Despite this tough talk, Kat is never punished for her sexuality, as happens often with female characters who enjoy getting it on. “It’s really from a feminine and feminist points of view,” Araki says of the book. “It’s such an honest portrayal of a young woman and her sexuality and her desires. It felt very unfiltered. The point of view on female sexuality has always been a male one.”

Director Gregg Araki consults his script on the set of Director Gregg Araki consults his script on the set of “White Bird in a Blizzard.”
Credit: Marianne Williams

Typically middle age would cut one off from the ever-shifting definition — or at least tastes — of youth. It could be argued Araki’s long-held progressive beliefs — a utopia where sexuality and race are fluid — have now come (mostly) to fruition, making him atypically adept at tackling the young. (Still, again this is set in the 1980s, a period he wanted to cover for years, if so he could cram the soundtrack in Depeche Mode, The Cure and more.) But he can be grumpy old man-ish (or, one could simply say, correct) about certain new things, such as technology.

“In a sense it’s amazing what technology has allowed us. Any information about anything — where does that wallpaper come from? — you have. It’s incredible,” he says. “But it’s almost too much. It’s kind of ruining everything. Your brain is so full of stuff you don’t need. What did Lindsay Lohan do last weekend? Who cares? But you’re taken in because it’s there. The only thing I would ever regret is reading so much s— on the Internet. I should have watched the sunset or something.”

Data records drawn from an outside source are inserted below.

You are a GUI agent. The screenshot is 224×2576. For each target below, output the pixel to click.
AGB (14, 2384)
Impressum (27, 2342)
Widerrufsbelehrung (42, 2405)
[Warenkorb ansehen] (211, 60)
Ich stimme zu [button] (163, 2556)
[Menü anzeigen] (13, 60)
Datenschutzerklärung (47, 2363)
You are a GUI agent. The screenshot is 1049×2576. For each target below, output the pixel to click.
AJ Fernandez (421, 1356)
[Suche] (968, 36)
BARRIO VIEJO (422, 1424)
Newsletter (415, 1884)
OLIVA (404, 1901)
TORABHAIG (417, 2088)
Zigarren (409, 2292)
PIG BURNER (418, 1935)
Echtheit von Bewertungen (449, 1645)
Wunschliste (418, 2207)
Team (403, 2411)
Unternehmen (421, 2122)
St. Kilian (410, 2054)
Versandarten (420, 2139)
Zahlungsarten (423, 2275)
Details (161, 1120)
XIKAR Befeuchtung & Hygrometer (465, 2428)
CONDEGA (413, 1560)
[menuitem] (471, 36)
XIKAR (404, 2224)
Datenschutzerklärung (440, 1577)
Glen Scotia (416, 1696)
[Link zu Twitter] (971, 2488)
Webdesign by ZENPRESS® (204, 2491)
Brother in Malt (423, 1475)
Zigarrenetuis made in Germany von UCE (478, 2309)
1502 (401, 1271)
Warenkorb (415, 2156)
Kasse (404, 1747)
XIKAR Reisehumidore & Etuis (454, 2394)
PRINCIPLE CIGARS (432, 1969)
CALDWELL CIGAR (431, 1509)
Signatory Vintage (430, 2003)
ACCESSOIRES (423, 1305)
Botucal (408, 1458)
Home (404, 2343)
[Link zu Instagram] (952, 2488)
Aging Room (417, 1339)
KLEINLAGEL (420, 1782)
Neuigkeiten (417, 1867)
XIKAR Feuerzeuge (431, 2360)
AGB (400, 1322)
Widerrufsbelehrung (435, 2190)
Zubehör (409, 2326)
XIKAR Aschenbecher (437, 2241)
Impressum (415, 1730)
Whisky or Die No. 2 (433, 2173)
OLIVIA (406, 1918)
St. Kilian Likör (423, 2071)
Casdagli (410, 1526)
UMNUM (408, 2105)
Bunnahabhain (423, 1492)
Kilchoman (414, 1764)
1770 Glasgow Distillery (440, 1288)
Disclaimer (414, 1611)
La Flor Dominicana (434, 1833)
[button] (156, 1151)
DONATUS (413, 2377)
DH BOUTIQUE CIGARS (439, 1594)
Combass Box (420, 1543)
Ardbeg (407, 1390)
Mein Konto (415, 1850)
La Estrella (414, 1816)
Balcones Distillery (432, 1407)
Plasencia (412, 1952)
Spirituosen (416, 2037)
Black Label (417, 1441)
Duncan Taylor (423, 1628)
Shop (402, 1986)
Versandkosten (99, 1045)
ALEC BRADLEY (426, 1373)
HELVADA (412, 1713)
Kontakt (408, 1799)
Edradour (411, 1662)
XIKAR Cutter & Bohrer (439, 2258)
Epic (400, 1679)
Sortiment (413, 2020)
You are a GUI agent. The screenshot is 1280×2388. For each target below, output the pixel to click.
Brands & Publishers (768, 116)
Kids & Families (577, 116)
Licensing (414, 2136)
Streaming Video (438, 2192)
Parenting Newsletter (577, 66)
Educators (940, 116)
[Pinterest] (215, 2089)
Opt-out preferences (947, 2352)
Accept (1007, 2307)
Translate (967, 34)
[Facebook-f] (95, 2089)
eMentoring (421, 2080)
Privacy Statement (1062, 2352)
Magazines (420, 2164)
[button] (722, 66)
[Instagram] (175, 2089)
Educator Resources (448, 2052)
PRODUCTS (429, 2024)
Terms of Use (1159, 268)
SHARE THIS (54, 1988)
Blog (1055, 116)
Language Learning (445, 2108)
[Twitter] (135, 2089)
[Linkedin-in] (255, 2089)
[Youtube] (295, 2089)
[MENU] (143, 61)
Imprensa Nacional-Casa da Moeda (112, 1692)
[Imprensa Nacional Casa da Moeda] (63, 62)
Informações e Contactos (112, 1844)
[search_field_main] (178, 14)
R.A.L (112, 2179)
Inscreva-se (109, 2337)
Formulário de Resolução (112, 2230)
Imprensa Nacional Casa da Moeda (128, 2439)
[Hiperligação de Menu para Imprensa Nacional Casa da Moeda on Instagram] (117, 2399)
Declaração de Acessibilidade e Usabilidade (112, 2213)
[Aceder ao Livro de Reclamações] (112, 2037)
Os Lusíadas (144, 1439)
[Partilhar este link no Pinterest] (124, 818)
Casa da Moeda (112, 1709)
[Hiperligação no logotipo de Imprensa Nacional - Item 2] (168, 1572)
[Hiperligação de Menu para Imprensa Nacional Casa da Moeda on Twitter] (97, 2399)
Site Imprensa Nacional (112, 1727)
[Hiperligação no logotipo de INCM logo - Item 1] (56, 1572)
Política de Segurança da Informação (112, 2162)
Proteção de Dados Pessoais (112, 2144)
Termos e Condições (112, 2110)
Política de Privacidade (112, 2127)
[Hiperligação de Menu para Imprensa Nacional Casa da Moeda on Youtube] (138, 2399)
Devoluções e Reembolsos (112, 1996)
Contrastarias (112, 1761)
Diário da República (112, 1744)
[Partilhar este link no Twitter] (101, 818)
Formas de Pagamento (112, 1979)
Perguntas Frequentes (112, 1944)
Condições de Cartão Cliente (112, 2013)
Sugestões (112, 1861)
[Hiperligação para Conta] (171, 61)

Araki does think he came about at the right time. “It was great to be around when punk came out — this music that was so important to me,” he says. “The world has changed so much.”

Bonus: Gregg on Eva

Araki was lucky to nab Woodley, who would soon become one of the world’s biggest movie stars, for “White Bird in a Blizzard” (and not only because of her fame). But he also scored Eva Green to play her beautiful but unraveling mom, seen in flashbacks. Green is only 11 years older than Woodley, but Araki didn’t mind, especially as Green had to play her in her younger days too.

“We could have cast older or younger, but the makeup people said it was easier to age an actress than de-age them,” Araki says. But he went light on making Green look older, just using subtle shading. “Whenever there’s old age makeup in a movie it’s always so fake. ‘Brokeback Mountain’ has the worst old age make-up. It’s like a high school play.”

Instead Green used her body language to convey her age. “Eva is the most stunning being you’ve ever seen in your life,” he says. (This is true.) “When she showed up on set as the sad, tragic, older Eva, I was really started by it. Her whole body language, her posture, her voice — she just became someone this other person.”